Spain is a country known throughout the world for its frequent and lively festivals and celebrations, some of which are backed by years of tradition, while others have appeared in more recent dates, but still achieved rapid acceptance. If you wish to discover the most traditional celebrations in Spain, come with us as we delve into some of the most famous and interesting festivals which are sure to surprise.
Spain’s celebrations attract countless visitors, many of which arrive from beyond its borders, hence why the whole of Spain is dotted with festivities throughout the whole year; Boredom in Spain is not an option, there is so much to choose from with the thousands of celebrations which are sure to amaze – Come as we discover some of the most interesting and entertaining.
‘Los Sanfermines’ – Pamplona
From the Txupinazo to the ‘Pobre de Mi’, nine days of madness every July in Pamplona; We must associate the fame of the Sanfermines to the Illinois born writer Ernest Hemingway.
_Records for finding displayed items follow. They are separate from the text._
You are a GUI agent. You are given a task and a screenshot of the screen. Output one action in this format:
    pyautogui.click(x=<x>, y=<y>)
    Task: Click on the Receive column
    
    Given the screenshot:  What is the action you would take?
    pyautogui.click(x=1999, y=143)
It was he who spread the color and the spectacle of the traditional celebrations of the Navarrese capital, whose most famous characteristic is the running of the bull, in which men are chased by bulls – It’s safe to say that this event is one of the most traditional festivals in Spain.
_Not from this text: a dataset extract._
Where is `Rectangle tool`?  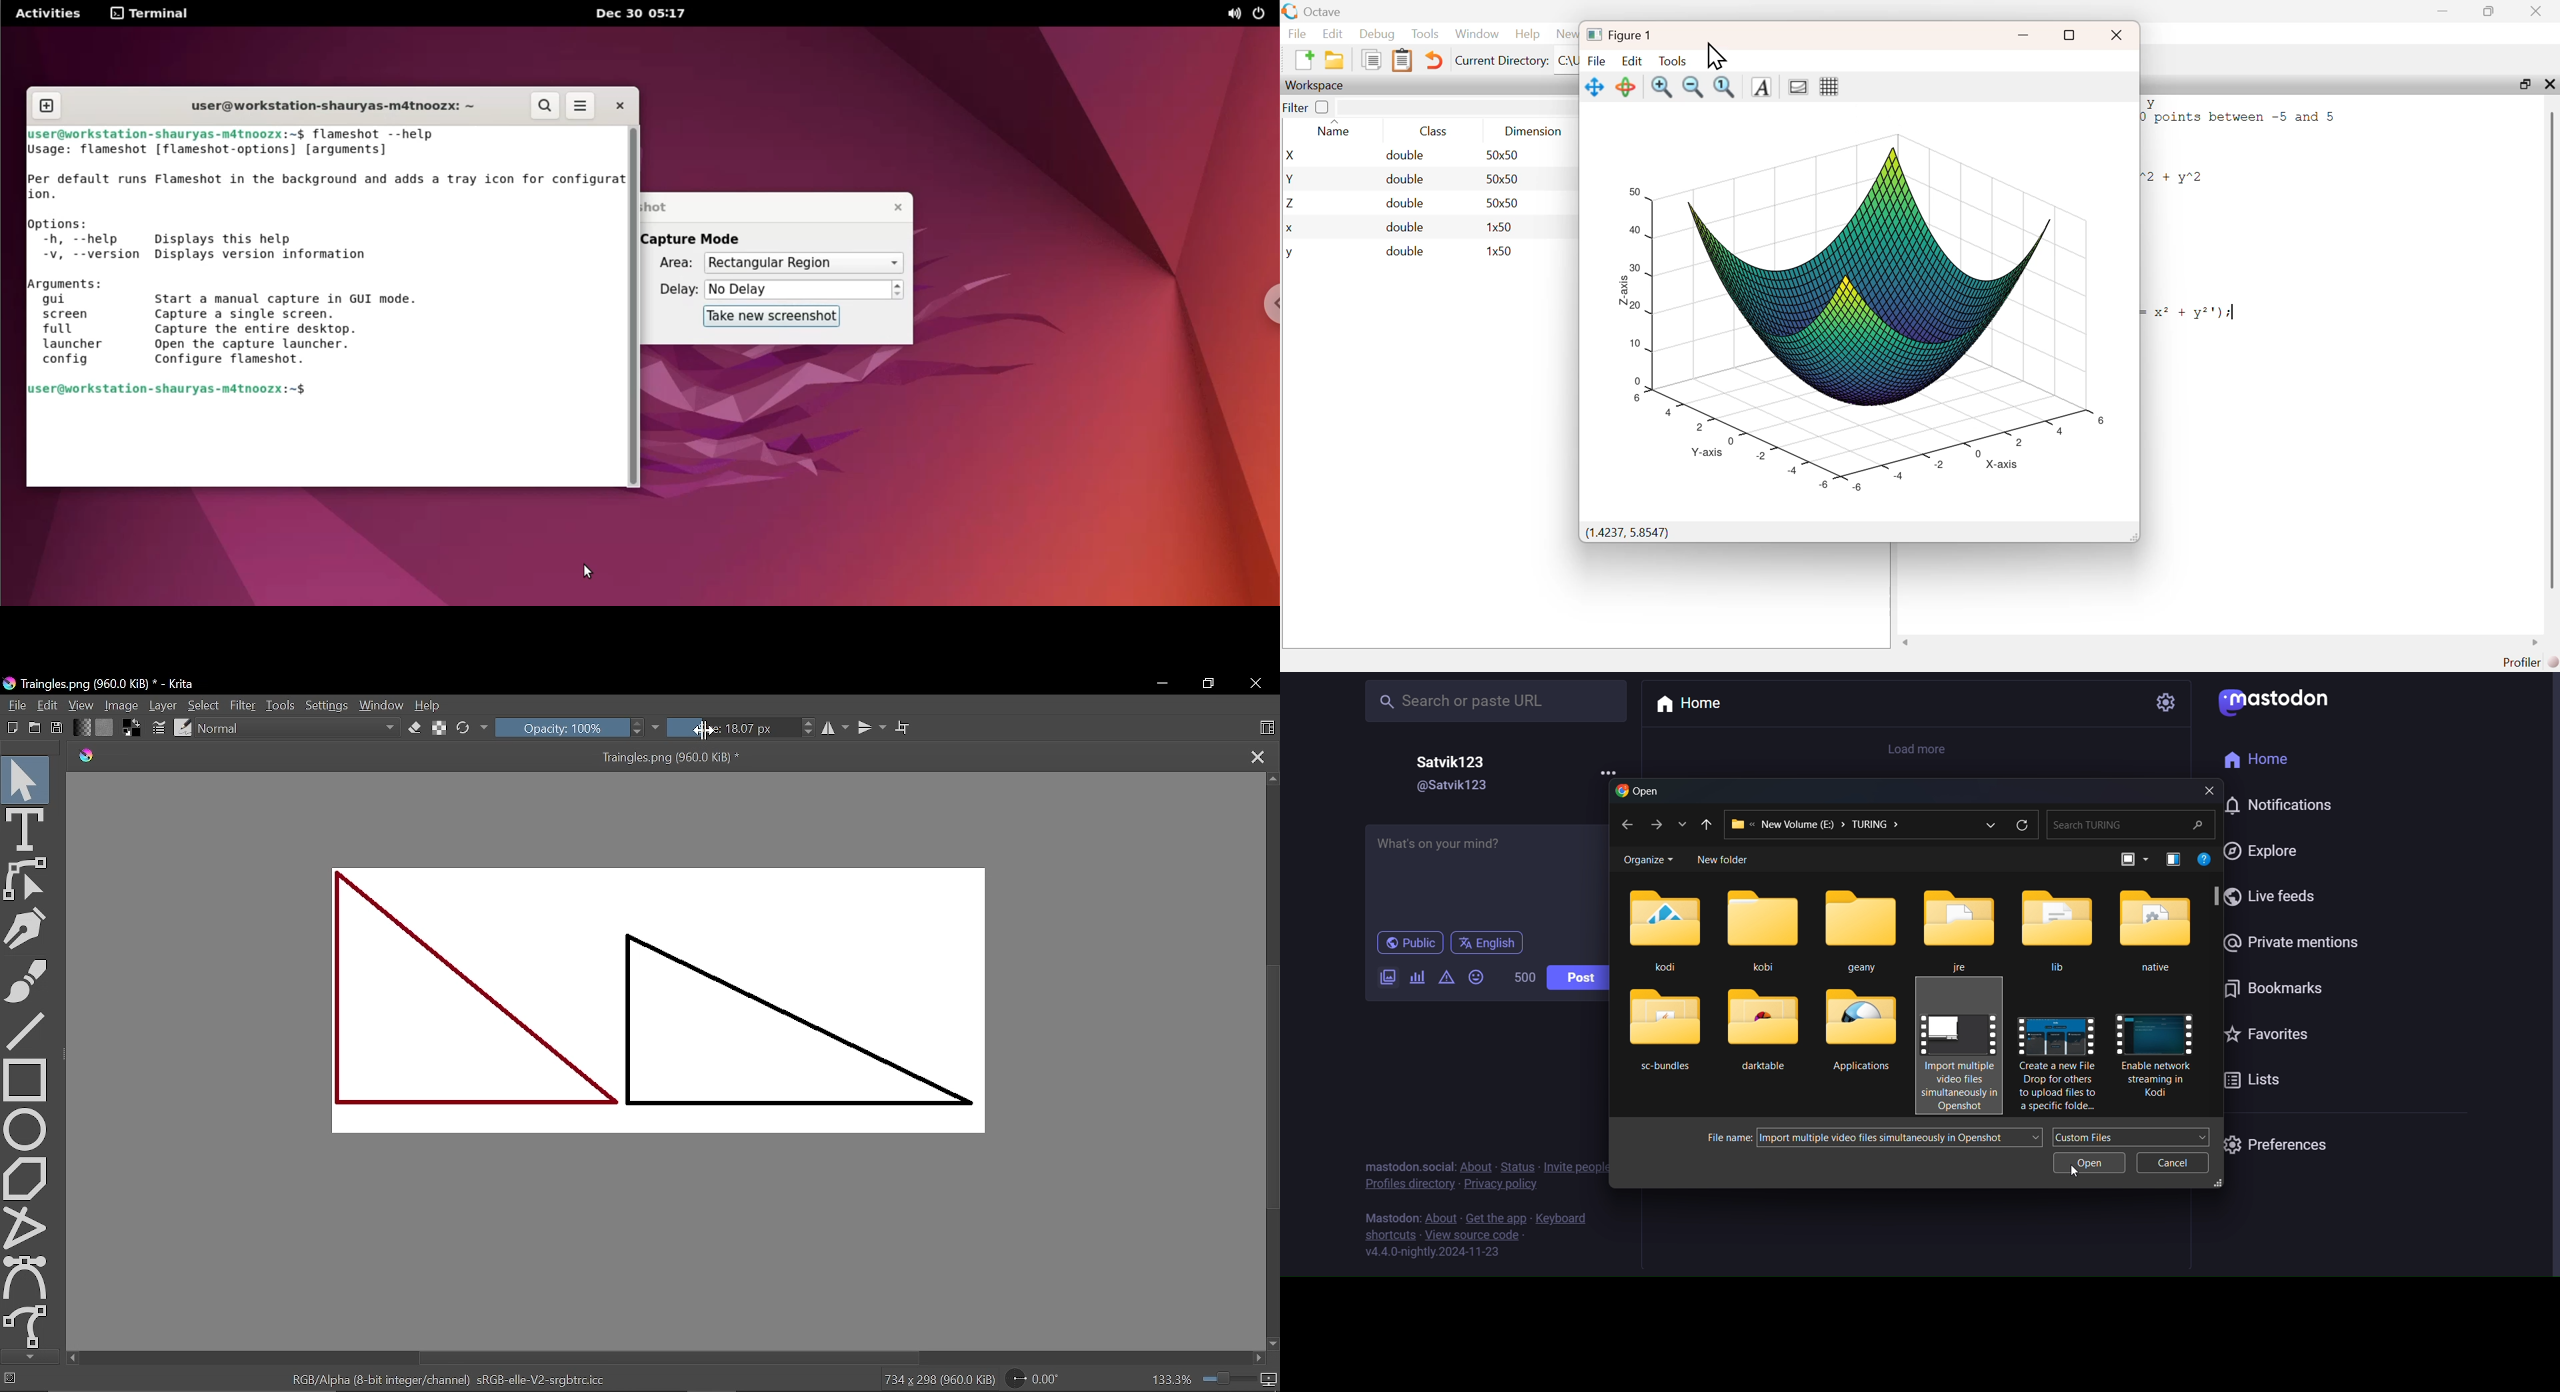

‘Las Fallas’ – Valencian Bonfires
Almost as famous as the ‘Sanfermines’, are the Valencian ‘Fallas’, bonfires, which take place every 19th of March, filling the city of Turia, as well as many other Valencian localities, with color, smoke, bonfires and fun. Typical characteristics of these festivals are the deafening sound of the ‘mascletas’ – Pyrotechnics that are set off every noon in front of the Valencian townhall as well as the ‘ninots’ which are burnt on the night of the ‘cremá’.
‘Fiestas de San Joan’ – Ciudadela
The magical night of San Juan, on the 23rd of June, which coincides with the summer solstice, is celebrated in various different ways on the Spanish Mediterranean facade – However nothing can compare to Ciudadela, situated on the island of Menorca.
Crowds gather in Plaça del Born to welcome horsemen who, dressed in typical 18th century uniforms, perform tricks and pirouettes with their steeds; The day after, races and contests are held where Menorcan horses race to the ‘Pomada’, a drink made with lemonade, local gin, and plenty of ice – An old celebration which always captivates and is full of emotion.
‘La Tomatina’ – Buñol
On the last Wednesday of August, Buñol, situated in Valencia, is literally stained red when the ‘La Tomatina‘ commences – A friendly battle where tomatoes are the only throwing weapon allowed; At 11am, trucks full of thousands of red and ripe tomatoes burst into the village square to provide ammunition to the assembled crowd for this innocent but fun war – A crazy celebration which we advise you to attend in old clothes.
‘Las Hogueras de San Juan’ – Alicante
The magical night of San Juan is also celebrated with enthusiasm in Alicante; Just like in Valencia with the ‘Fallas’, the sounds of the firecrackers can be heard in all celebrations: There are ‘ninots’, pyrotechnics, parades, lots of music and lots of enthusiasm. However, the most important characteristic are the bonfires that are lit throughout the whole city illuminating the celebration – Another traditional Spanish festival that is worth discovering.
‘Moros y Cristianos’ – Alcoy
Music, traditional dresses and lots of gunpowder; Alcoy, situated in Alicante represents the struggle that took place there between Muslims and Christians in 1267.
The atmosphere is both spectacular and colorful; Troops from both armies enter the city wielding their arms and suits, each commander cheering their army before battle, which unfolds of course non-violently, with every contender coming together for a big party at the end of the battle.